Molecular Descriptors

edit

Molecular descriptors are defined by Todeschini and Consonni as:


“The molecular descriptor is the final result of a logical and mathematical procedure which transforms chemical information encoded within a symbolic representation of a molecule into a useful number or the result of some standardized experiment.”[54][55]


Molecular descriptors are, in a broad sense, a way to describe and quantify a chemical structure with mathematical and cheminformatics tools. It needs to be clear that there is no molecular descriptor that fits all applications and that the same molecule can be meaningfully analyzed and described with different descriptors depending on the question to be answered and aims to be reached. Various types of molecular descriptors exist, and many involve chemical graph theory in their definition [56]. Among those, there are chemical indices, topological indices, autocorrelation descriptors, geometrical descriptors and some of the molecular fingerprints.
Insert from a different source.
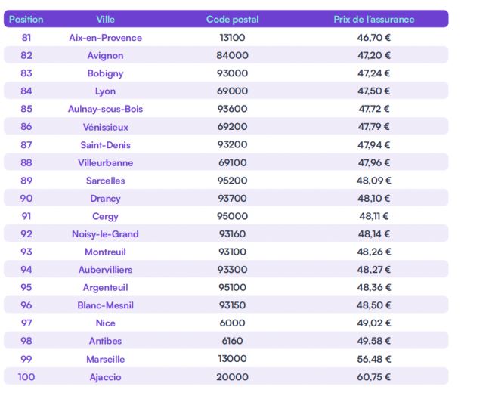Select the Aix-en-Provence city name
The image size is (489, 402).
tap(105, 38)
Most of them reveal themselves useful for CASE: to measure the topology and geometry between the query and target molecules, quickly identify identical features between a big number of chemical graphs or enable fast filtering of chemical libraries based on required molecular features.

Topological indices
edit

Topological indices are two-dimensional molecular descriptors based on the topology of the molecular structure when represented as a graph. The molecular graph is the first topological index, as it is the 2D graph representation of a molecule. Therefore, the graph G=(V,E) represents the molecular structure, the set of vertices V represents the set of atoms where each vertex is an atom and the set of edges E represents the bonds between the atoms. The molecular graph is an undirected weighted sparse multigraph. The usage of a graph to depict a molecular structure allows applying well-known graph theory algorithms to it, in order to extract meaningful topological information. These molecular graphs are commonly represented as adjacency matrices or as collections of adjacency lists, where two atoms are adjacent if there is a chemical bond connecting them.
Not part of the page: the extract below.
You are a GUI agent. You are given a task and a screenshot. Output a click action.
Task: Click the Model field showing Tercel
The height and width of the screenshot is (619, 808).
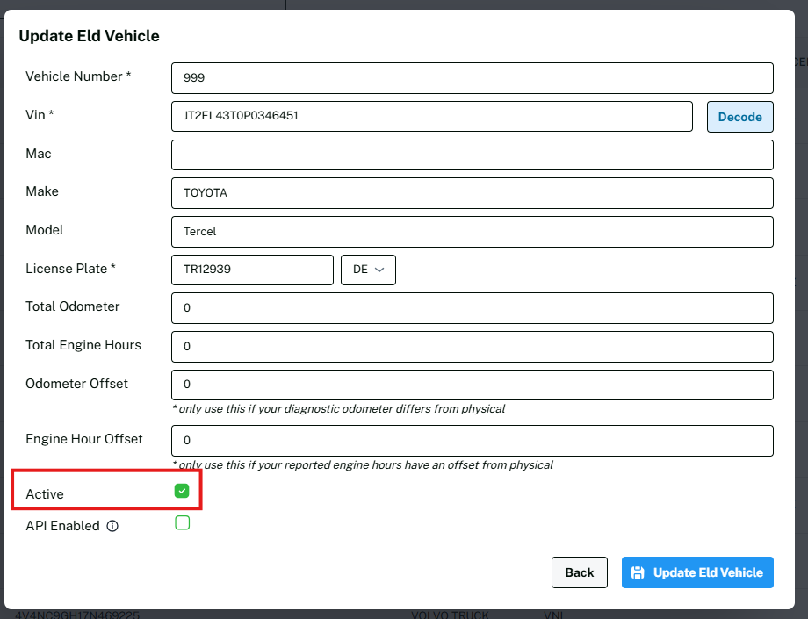(x=472, y=232)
However, adjacency matrices are only one of the possible matrices that can be calculated from a molecular graph, and that can contain different information. These matrices, also called graph-theoretical matrices can be molecular descriptors by themselves or starting points for other molecular descriptors. There are three main types of graph-theoretical matrices: vertex matrices, edge matrices and incidence matrices. Vertex matrices are square matrices where rows and columns refer to graph vertices that are the atoms of the molecule, and each element of the matrix contains information related to the pair of atoms. Edge matrices are also square matrices where rows and columns refer to graph edges that are the chemical bonds of the molecule, and each element of the matrix contains information related to the pair of bonds. Incidence matrices are generally not square and contain information about different types of objects in their rows and columns, such as atoms versus edges, or even bigger molecular elements, such as cycles, molecular fragments or paths.
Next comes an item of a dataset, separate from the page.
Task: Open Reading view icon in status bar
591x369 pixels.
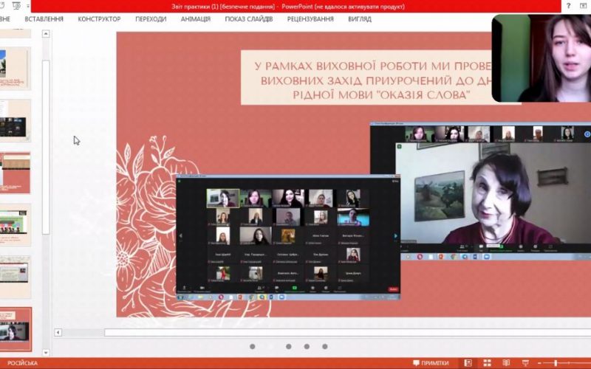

The adjacency matrix, which is a vertex matrix, allows calculating the Lovasz–Pelikan index [57], which is the largest eigenvalue of the matrix. The other most-used vertex matrix is the topological distance matrix, where each entry of the matrix represents the number of edges in the shortest path between the vertices i and j in the molecular graph. The most known and used topological index in chemistry, based on the topological distance matrix, is the Wiener index. This index is defined by summing the length of all shortest paths between non-hydrogen atom pairs. For a molecule, the half-sum of its distance matrix returns its Wiener index. Many other vertex, edge and incidence matrices-based molecular descriptors have been described across the years by numerous researchers and have then been compiled by Todeschini and Consonni [58].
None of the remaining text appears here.